Comparing real variables: fcmp

jj2007 · December 28, 2009, 09:51:59 PM

A quick way to compare real variables:

Quotefcmp MyReal10, MyOtherReal8
.if Sign?
print "lower"
.elseif Zero?
print "equal"
.else
print "higher"
.endif

First parameter must be a real variable.
Second para can be blank (=compare against zero), a real variable, an immediate integer or a reg32.

Code Select

include \masm32\include\masm32rt.inc

fcmp MACRO cmp1:REQ, cmp2	; floatcmp
LOCAL oa
  ffree st(7)
  ifb <cmp2>
	fldz				; no second arg; compare against zero
  else
	oa = (opattr cmp2) AND 127
	if (oa eq 36) or (oa eq 48)
		push cmp2
		fild dword ptr [esp]	; integer or reg32 on stack, then on FPU
		pop eax
	else
		fld cmp2		; real on FPU
	endif
  endif
  ffree st(7)
  fld cmp1
  call fcmpP
ENDM
.code
fcmpP_proc:
fcmpP proc
	xor edx, edx	; default retval: equal
	fcompp		; pop twice
	fstsw ax	; move FPU flags C1 etc to ax
	test ah, 64	; C3 is set if ST=0 (bt eax, 14)
	jne @F		; equal, edx=0
	test ah, 1	; C0 (bt eax, 8)
	je fcPos
	dec edx		; negative
	ret
@@:	dec edx		; or zero (0-1+1=0)
fcPos:	inc edx		; positive
	ret
fcmpP endp
fcmpP_endp:

; --------------------- some test variables: ---------------------
f4	REAL4	4.4
f8	REAL8	8.8
f10	REAL10	0.0

start:
	print chr$("expected: higher ", 9)
C1_start:
	fcmp f4		; only one argument: compare against zero
C1_end:
	.if Sign?
		print "lower"
	.elseif Zero?
		print "equal"
	.else
		print "higher"
	.endif

	print chr$(13, 10, "expected: lower  ", 9)
C2_start:
	fcmp f4, f8			; compare a real4 against a real8
C2_end:
	.if Sign?
		print "lower"
	.elseif Zero?
		print "equal"
	.else
		print "higher"
	.endif

	print chr$(13, 10, "expected: higher  ", 9)
	mov eax, -1
C3_start:
	fcmp f10, eax		; compare a real10 against eax
C3_end:
	.if Sign?
		print "lower"
	.elseif Zero?
		print "equal"
	.else
		print "higher"
	.endif

	print chr$(13, 10, "expected: equal  ", 9)
C4_start:
	fcmp f10		; compare a real10 against zero
C4_end:
	.if Sign?
		print "lower"
	.elseif Zero?
		print "equal"
	.else
		print "higher"
	.endif

	print chr$(13, 10, 10, "Code sizes:", 13, 10, "proc: ", 9)
	mov eax, fcmpP_endp
	sub eax, fcmpP_proc
	print str$(eax), 13, 10, "call 1:", 9
	mov eax, C1_end
	sub eax, C1_start
	print str$(eax), 13, 10, "call 2:", 9
	mov eax, C2_end
	sub eax, C2_start
	print str$(eax), 13, 10, "call 3:", 9
	mov eax, C3_end
	sub eax, C3_start
	print str$(eax), 13, 10, "call 4:", 9
	mov eax, C4_end
	sub eax, C4_start
	print str$(eax)
	getkey
	exit
end start

(the fcmpP_proc and fcmpP_endp labels are just for getting the code size)

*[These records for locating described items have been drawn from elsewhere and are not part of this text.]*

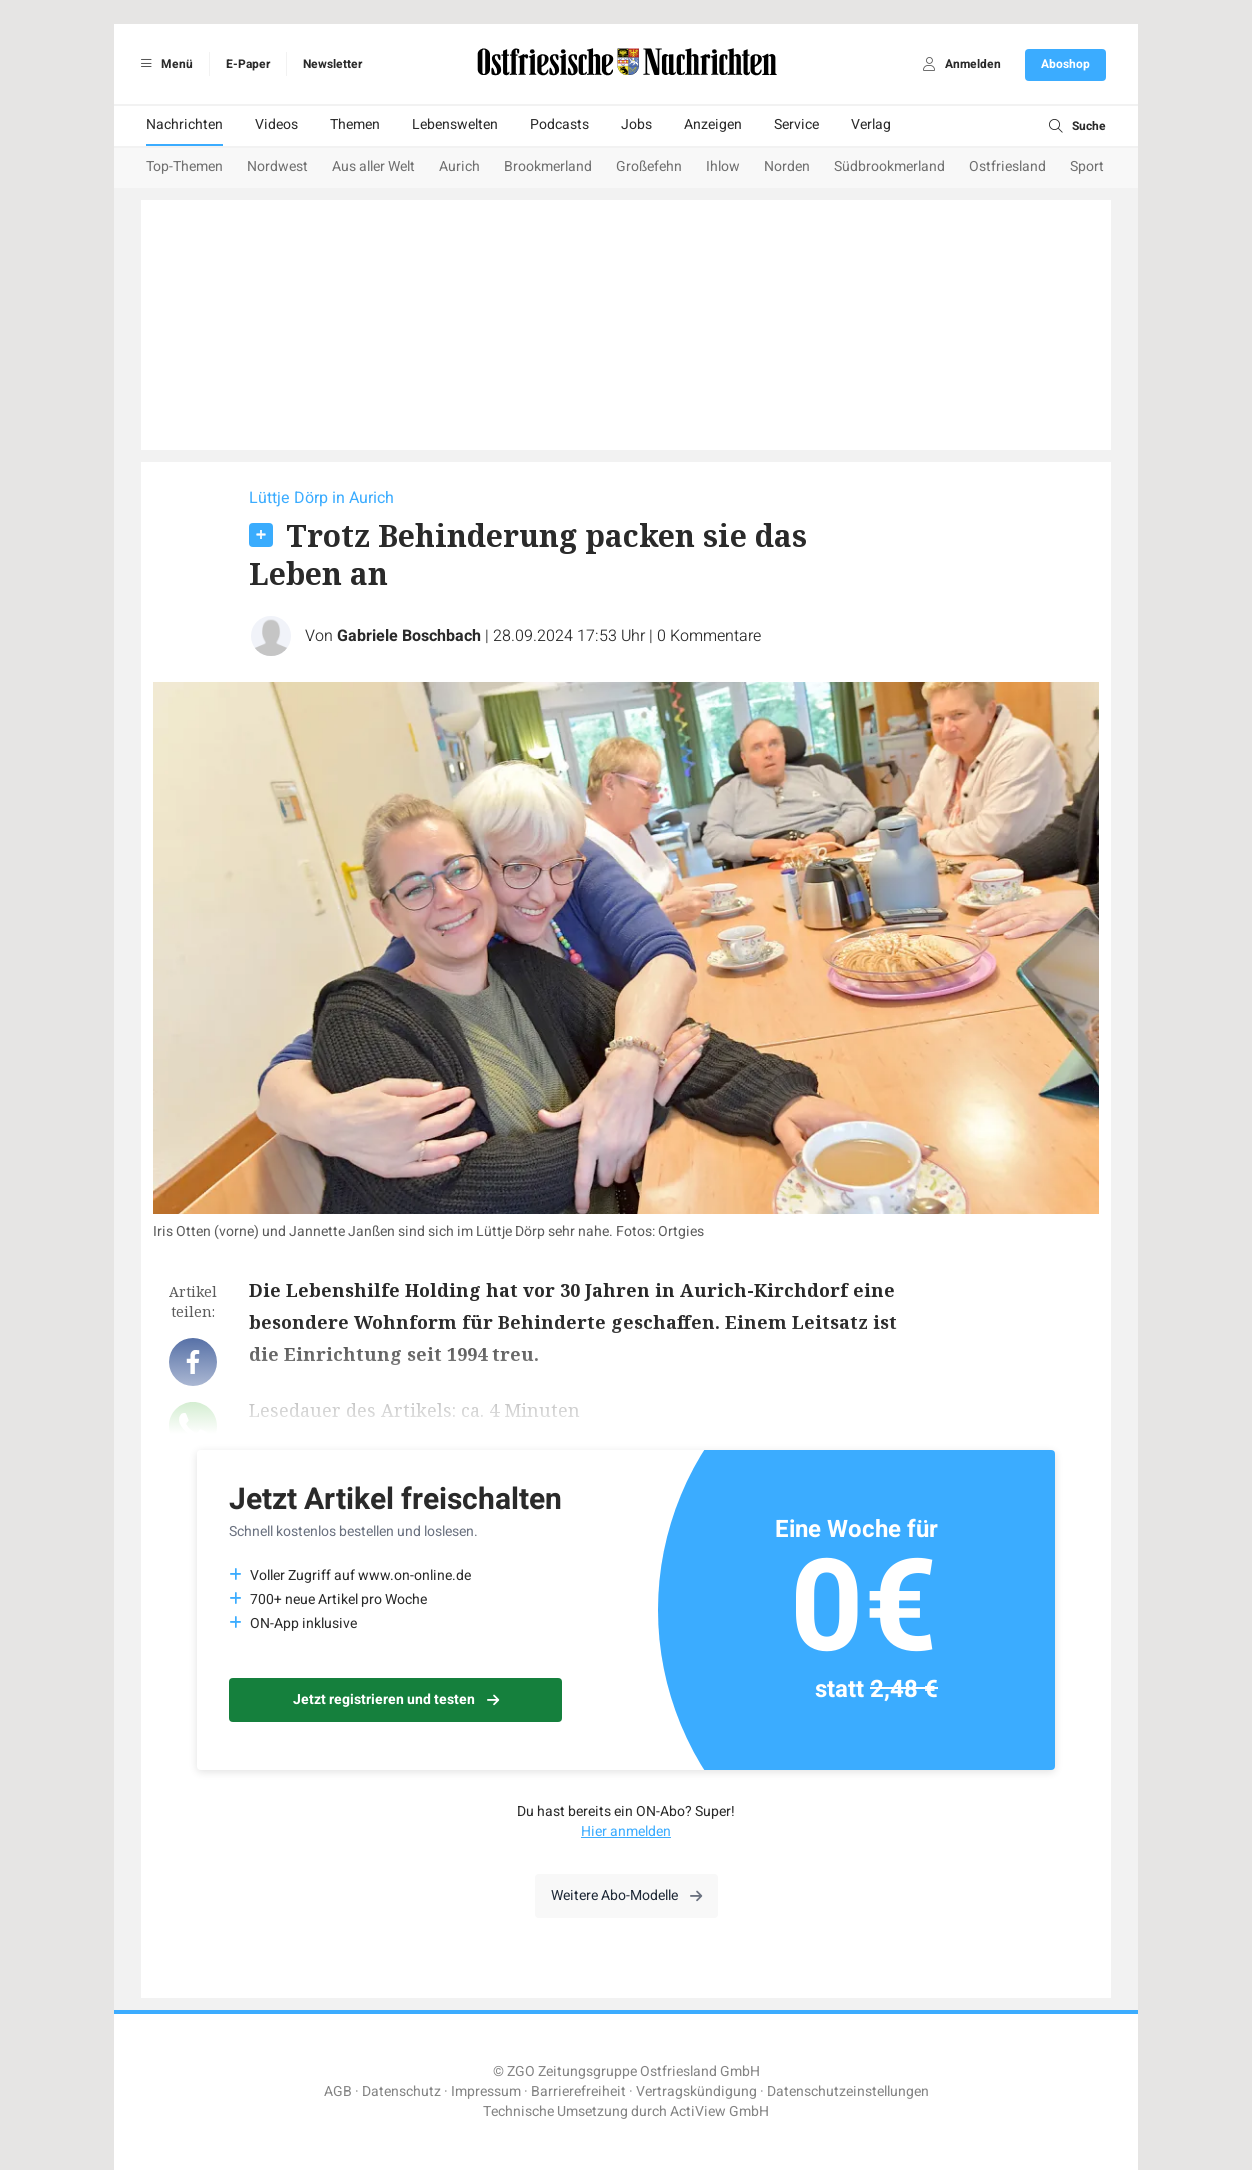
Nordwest (277, 166)
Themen (355, 124)
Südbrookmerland (889, 166)
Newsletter (332, 64)
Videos (276, 124)
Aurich (459, 166)
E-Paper (248, 64)
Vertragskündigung (696, 2091)
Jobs (636, 124)
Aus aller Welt (373, 166)
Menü (163, 64)
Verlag (871, 124)
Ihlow (723, 166)
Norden (787, 166)
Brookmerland (548, 166)
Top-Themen (184, 166)
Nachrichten (184, 124)
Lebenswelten (455, 124)
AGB (338, 2091)
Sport (1087, 166)
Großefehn (649, 166)
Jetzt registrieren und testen (396, 1699)
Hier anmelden (626, 1831)
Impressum (486, 2091)
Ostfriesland (1007, 166)
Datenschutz (401, 2091)
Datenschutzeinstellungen (848, 2091)
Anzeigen (713, 124)
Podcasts (559, 124)
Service (796, 124)
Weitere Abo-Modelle (626, 1895)
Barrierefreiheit (578, 2091)
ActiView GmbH (719, 2111)
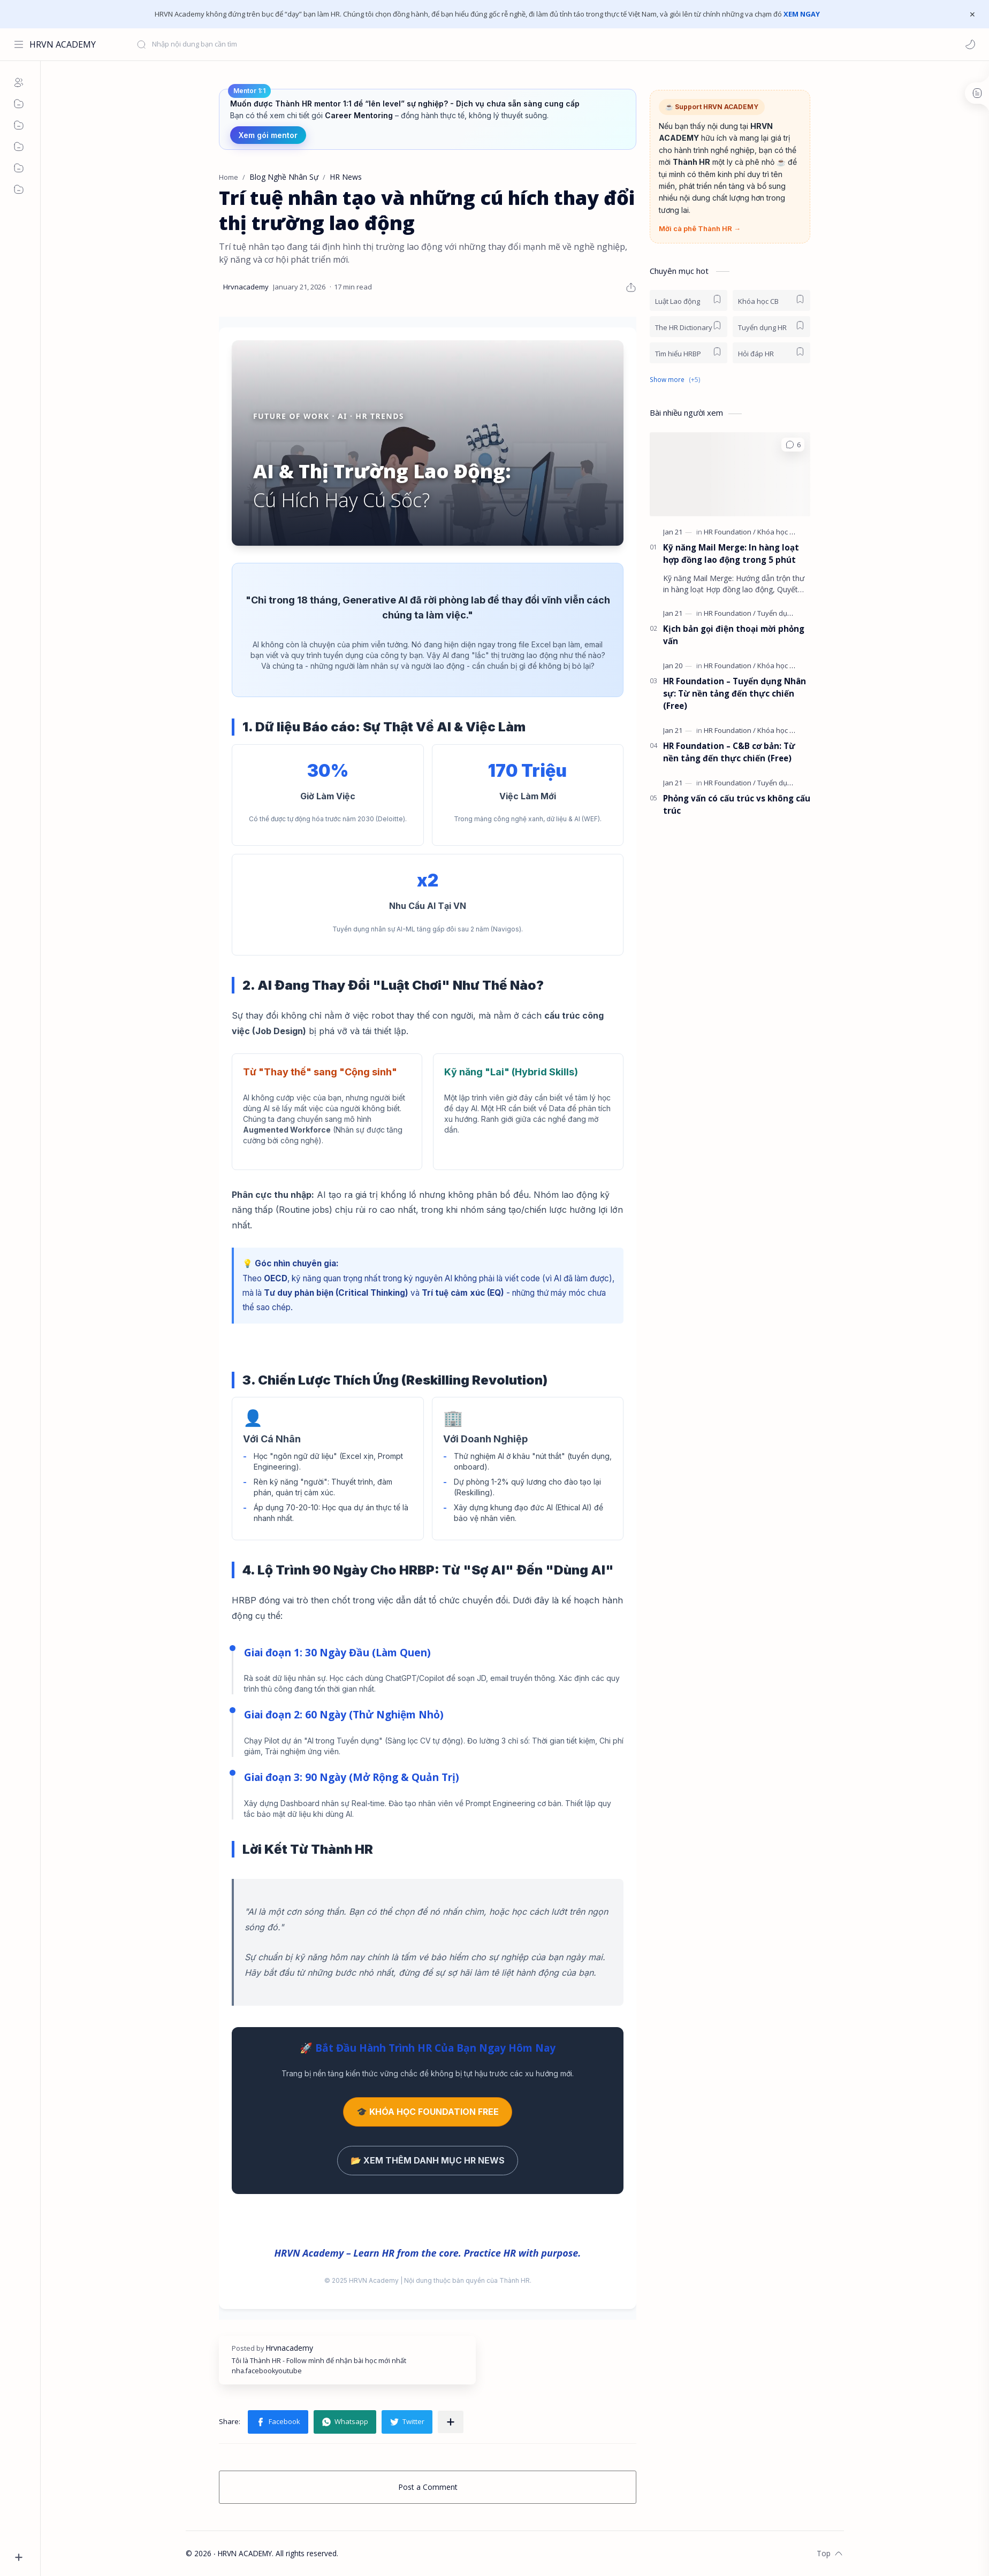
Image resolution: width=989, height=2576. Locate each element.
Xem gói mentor (268, 135)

dedndave · December 28, 2009, 10:34:09 PM

great idea JJ
and you don't have to worry about saving the FPU state/stack :U

here it is - i thought you may find this interesting...
http://www.cygnus-software.com/papers/comparingfloats/comparingfloats.htm

jj2007 · December 28, 2009, 11:55:14 PM

Quote from: dedndave on December 28, 2009, 10:34:09 PM
great idea JJ
and you don't have to worry about saving the FPU state/stack :U

here it is - i thought you may find this interesting...
http://www.cygnus-software.com/papers/comparingfloats/comparingfloats.htm

"AlmostEqual" looks suspiciously close to my old Parser routine. Check attachment for RealComp ;-)

Code Select

G1=12.34, G2=43.21 (both global REAL10)
f1=11.11, f2=22.22 (both local REAL10)

Calculating 68.16122-G2*(f1+3*1.8**2.2)+G2*f1 :
Expected value is       -404.2335
Calculated value is     -404.2335
-- Second operand is smaller

Calculating 4-G1*(f2-3.4)+G2*f1 :
Expected value is       251.8243
Calculated value is     251.8243
** Operands are equal or almost equal at 8 digits precision

GregL · December 29, 2009, 03:30:56 AM

Here are some macros I wrote a while back for comparing real numbers, with help from the example code in Raymond's 'Simply FPU'.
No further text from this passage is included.